• TASK: Give the data again exactly, stopping after the "Task: Select the BDC_DTC_NR1_R3_S01" line.
(RECORDS FOR THIS EXERCISE Opens)
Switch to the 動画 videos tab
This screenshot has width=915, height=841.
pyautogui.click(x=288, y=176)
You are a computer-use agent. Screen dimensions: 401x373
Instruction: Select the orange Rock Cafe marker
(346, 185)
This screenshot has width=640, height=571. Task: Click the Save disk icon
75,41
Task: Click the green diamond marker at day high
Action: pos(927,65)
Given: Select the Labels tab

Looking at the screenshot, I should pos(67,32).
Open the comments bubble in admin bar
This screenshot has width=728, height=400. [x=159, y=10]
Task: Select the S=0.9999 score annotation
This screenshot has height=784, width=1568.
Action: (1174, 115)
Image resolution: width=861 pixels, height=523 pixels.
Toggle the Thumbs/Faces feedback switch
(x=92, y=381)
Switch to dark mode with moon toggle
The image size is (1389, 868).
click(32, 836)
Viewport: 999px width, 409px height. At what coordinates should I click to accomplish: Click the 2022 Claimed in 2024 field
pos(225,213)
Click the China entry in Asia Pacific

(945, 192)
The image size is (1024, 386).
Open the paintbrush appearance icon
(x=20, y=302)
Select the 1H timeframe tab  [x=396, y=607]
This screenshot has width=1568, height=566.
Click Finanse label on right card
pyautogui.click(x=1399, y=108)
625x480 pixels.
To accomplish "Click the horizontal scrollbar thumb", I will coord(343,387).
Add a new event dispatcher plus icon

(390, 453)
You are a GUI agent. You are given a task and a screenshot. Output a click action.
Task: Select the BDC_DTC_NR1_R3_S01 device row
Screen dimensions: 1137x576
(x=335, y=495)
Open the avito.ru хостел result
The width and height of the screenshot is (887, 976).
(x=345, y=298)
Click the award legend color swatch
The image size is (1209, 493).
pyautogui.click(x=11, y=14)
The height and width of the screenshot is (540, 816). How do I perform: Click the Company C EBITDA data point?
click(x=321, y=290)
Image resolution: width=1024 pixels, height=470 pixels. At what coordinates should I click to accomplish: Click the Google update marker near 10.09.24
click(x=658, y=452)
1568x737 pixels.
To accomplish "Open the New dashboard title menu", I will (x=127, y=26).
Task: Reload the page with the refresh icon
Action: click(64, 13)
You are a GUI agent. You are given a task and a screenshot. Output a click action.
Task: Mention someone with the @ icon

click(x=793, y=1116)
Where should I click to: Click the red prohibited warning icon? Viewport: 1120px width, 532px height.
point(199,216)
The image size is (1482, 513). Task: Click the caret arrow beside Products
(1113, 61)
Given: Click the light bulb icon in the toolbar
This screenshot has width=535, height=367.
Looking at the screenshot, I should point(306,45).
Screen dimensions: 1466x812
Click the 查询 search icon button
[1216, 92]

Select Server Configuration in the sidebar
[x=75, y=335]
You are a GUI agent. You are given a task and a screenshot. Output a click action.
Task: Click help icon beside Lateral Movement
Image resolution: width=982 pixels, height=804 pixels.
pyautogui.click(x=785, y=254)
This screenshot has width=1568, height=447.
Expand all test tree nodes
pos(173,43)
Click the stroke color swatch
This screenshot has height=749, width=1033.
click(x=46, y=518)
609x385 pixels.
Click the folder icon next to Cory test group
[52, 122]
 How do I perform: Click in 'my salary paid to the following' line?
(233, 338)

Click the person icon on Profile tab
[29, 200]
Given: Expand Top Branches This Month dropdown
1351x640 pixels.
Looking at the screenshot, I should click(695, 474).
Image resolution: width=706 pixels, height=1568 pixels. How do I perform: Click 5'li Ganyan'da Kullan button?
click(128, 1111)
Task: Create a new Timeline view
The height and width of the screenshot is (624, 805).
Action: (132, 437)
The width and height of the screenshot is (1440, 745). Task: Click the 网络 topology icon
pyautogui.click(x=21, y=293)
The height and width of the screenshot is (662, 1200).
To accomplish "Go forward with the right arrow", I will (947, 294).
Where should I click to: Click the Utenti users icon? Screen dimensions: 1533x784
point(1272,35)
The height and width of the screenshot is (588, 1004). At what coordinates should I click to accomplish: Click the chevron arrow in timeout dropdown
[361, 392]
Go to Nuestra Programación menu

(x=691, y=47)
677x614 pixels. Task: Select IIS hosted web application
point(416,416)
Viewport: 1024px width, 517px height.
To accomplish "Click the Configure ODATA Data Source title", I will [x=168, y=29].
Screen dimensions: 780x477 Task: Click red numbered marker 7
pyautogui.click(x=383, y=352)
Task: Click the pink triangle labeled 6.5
(RECORDS FOR THIS EXERCISE Closes)
• RESULT FOR THIS EXERCISE:
Switch to the 動画 videos tab
This screenshot has width=915, height=841.
pyautogui.click(x=288, y=176)
You are a computer-use agent. Screen dimensions: 401x373
Instruction: Select the orange Rock Cafe marker
(346, 185)
This screenshot has width=640, height=571. Task: Click the Save disk icon
75,41
Task: Click the green diamond marker at day high
Action: pos(927,65)
Given: Select the Labels tab

Looking at the screenshot, I should pos(67,32).
Open the comments bubble in admin bar
This screenshot has width=728, height=400. [x=159, y=10]
Task: Select the S=0.9999 score annotation
This screenshot has height=784, width=1568.
Action: (1174, 115)
Image resolution: width=861 pixels, height=523 pixels.
Toggle the Thumbs/Faces feedback switch
(x=92, y=381)
Switch to dark mode with moon toggle
The image size is (1389, 868).
click(32, 836)
Viewport: 999px width, 409px height. At what coordinates should I click to accomplish: Click the 2022 Claimed in 2024 field
pos(225,213)
Click the China entry in Asia Pacific

(945, 192)
The image size is (1024, 386).
Open the paintbrush appearance icon
(x=20, y=302)
Select the 1H timeframe tab  [x=396, y=607]
This screenshot has width=1568, height=566.
Click Finanse label on right card
pyautogui.click(x=1399, y=108)
625x480 pixels.
To accomplish "Click the horizontal scrollbar thumb", I will coord(343,387).
Add a new event dispatcher plus icon

(390, 453)
You are a GUI agent. You are given a task and a screenshot. Output a click action.
Task: Select the BDC_DTC_NR1_R3_S01 device row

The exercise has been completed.